本文6 例患者中,仅有2 例发生寒战,其中1例合并牙龈出血,其余4 例均无特殊不适症状,提示再次使用替罗非班时,即使小剂量使用,患者无特殊不适也应监测血小板变化。2 例发生寒战患者停用替罗非班、静脉注射地塞米松后,寒战症状迅速缓解,考虑可能为患者再次接触替罗非班后迅速发生变态反应引起。

血小板减少症发生后,6 例患者中有4 例使用地塞米松,其中2 例联合使用免疫球蛋白,另外2例仅停药观察,全部6 例患者均未采用输注血小板治疗,结果停用替罗非班5~7 d 后血小板计数均逐渐恢复至正常范围,提示替罗非班诱导发生血小板减少症时,采用免疫抑制及输注血小板治疗可能并非必要措施。
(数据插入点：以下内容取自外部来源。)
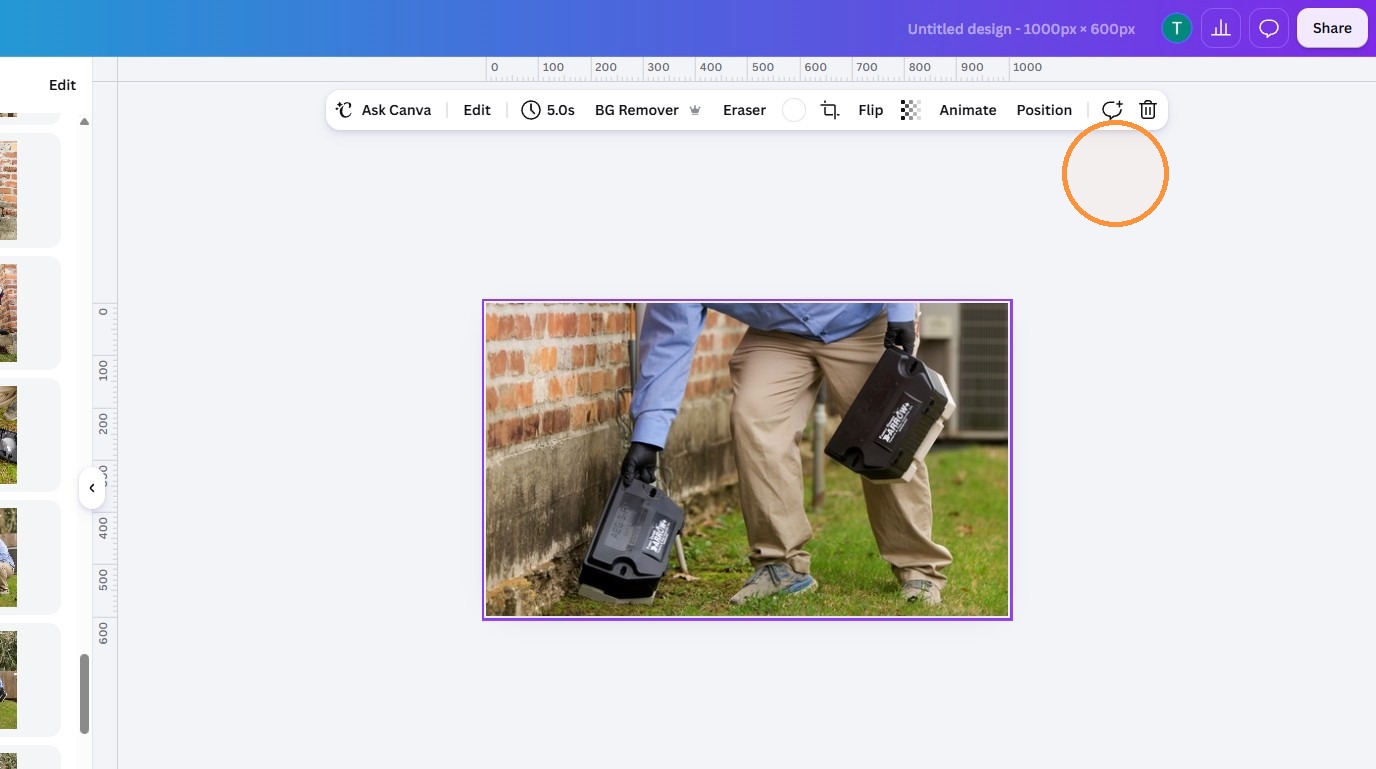Click the sidebar scroll-up arrow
上述结论有待前瞻性、随机、对照试验研究进一步证实。

本组6 例患者出现血小板计数减少后均及时停用替罗非班及低分子肝素,其中2 例同时停用阿司匹林及氯吡格雷。4 例未停用病例中仅1 例在停药前发生轻微出血,无后续出血及急性血栓形成不良事件,提示替罗非班诱导产生重度血小板减少症后及时停用替罗非班及低分子肝素可避免发生严重出血;继续服用阿司匹林及氯吡格雷可能并不增加出血发生率,上述推断仍需进一步观察研究证实。

目前认为替罗非班诱导血小板减少症的发生机制可能有2 种:一种机制可能为在敏感患者体内发生抗原-抗体反应,并最终导致血小板被免疫系统破坏、清除;另一种机制可能为替罗非班诱导血小板表面的糖蛋白受体构象改变,产生新的抗原决定簇,此抗原决定簇被肝脏识别、摄取,导致血小板从血液中清除[9]。上述机制目前尚不能解释为何血小板减少症只发生在短暂间隔后(1 个月内)再次使用替罗非班时,也不能解释长时间间隔后(1 年后,文中病例5)再次接触替罗非班时反而不再发生血小板减少症。关于仅在再次使用替罗非班时才发生血小板减少症的机制目前无相关文献提及,笔者推测可能与致敏效应T 细胞介导的迟发型超敏反应有关,确切机制有待进一步研究确定。

总结经验如下:(1)首次使用替罗非班未发生血小板减少症的患者,再次使用时,即使小剂量应用,仍有可能发生血小板减少症,应于再次用药后常规检测血小板计数;(2)既往存在替罗非班诱导产生血小板减少症病史,长时间(1 年)停用后再次使用可能不再出现相同事件;(3)替罗非班诱导产生重度血小板减少症时,停药后血小板计数即可能逐渐恢复正常,期间给予免疫抑制及输注血小板治疗可能并非必要措施;(4)替罗非班诱导血小板减少症发生在PCI 术后时,如果无严重出血,继续使用维持量阿司匹林及氯吡咯雷可能是安全的。